═════ RECORD EXCERPTS ═════

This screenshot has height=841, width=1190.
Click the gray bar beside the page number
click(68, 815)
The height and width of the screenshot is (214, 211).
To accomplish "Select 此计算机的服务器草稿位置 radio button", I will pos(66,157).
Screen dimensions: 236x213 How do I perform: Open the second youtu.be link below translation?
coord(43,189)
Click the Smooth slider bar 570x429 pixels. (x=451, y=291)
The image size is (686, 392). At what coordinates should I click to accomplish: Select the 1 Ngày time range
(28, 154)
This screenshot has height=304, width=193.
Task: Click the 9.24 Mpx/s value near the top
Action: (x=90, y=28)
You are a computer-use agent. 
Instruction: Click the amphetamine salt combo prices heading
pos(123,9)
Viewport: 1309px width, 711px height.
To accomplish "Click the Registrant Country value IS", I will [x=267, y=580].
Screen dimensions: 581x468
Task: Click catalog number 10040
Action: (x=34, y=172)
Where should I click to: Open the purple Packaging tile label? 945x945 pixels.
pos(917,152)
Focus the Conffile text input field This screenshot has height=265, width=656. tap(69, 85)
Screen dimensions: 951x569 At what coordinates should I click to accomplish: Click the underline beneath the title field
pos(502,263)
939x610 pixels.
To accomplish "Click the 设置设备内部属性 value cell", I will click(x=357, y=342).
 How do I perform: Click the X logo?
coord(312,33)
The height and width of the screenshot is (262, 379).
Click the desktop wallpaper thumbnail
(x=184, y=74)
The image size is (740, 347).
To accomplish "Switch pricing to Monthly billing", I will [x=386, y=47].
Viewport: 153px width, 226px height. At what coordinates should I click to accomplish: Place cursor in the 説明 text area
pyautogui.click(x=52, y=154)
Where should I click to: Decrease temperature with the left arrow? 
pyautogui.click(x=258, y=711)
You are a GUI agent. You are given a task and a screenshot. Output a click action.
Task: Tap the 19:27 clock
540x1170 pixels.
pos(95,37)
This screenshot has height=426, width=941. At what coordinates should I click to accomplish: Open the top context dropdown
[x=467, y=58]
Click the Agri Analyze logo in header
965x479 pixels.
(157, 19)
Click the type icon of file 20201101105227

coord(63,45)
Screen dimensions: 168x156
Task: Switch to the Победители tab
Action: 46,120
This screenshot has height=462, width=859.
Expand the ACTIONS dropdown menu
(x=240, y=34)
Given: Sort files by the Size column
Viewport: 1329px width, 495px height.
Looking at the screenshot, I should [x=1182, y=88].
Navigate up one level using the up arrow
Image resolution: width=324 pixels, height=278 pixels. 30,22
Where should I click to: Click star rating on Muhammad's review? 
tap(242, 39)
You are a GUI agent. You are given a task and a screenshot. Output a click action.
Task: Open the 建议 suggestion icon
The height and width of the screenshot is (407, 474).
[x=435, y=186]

═════

▶ PROBLEM TO SOLVE: All lines from the one containing "540x1170 pixels." down to the final line above are to be restated word for word; leave out the rest.

▶ TASK OUTPUT:
540x1170 pixels.
pos(95,37)
This screenshot has height=426, width=941. At what coordinates should I click to accomplish: Open the top context dropdown
[x=467, y=58]
Click the Agri Analyze logo in header
965x479 pixels.
(157, 19)
Click the type icon of file 20201101105227

coord(63,45)
Screen dimensions: 168x156
Task: Switch to the Победители tab
Action: 46,120
This screenshot has height=462, width=859.
Expand the ACTIONS dropdown menu
(x=240, y=34)
Given: Sort files by the Size column
Viewport: 1329px width, 495px height.
Looking at the screenshot, I should [x=1182, y=88].
Navigate up one level using the up arrow
Image resolution: width=324 pixels, height=278 pixels. 30,22
Where should I click to: Click star rating on Muhammad's review? 
tap(242, 39)
You are a GUI agent. You are given a task and a screenshot. Output a click action.
Task: Open the 建议 suggestion icon
The height and width of the screenshot is (407, 474).
[x=435, y=186]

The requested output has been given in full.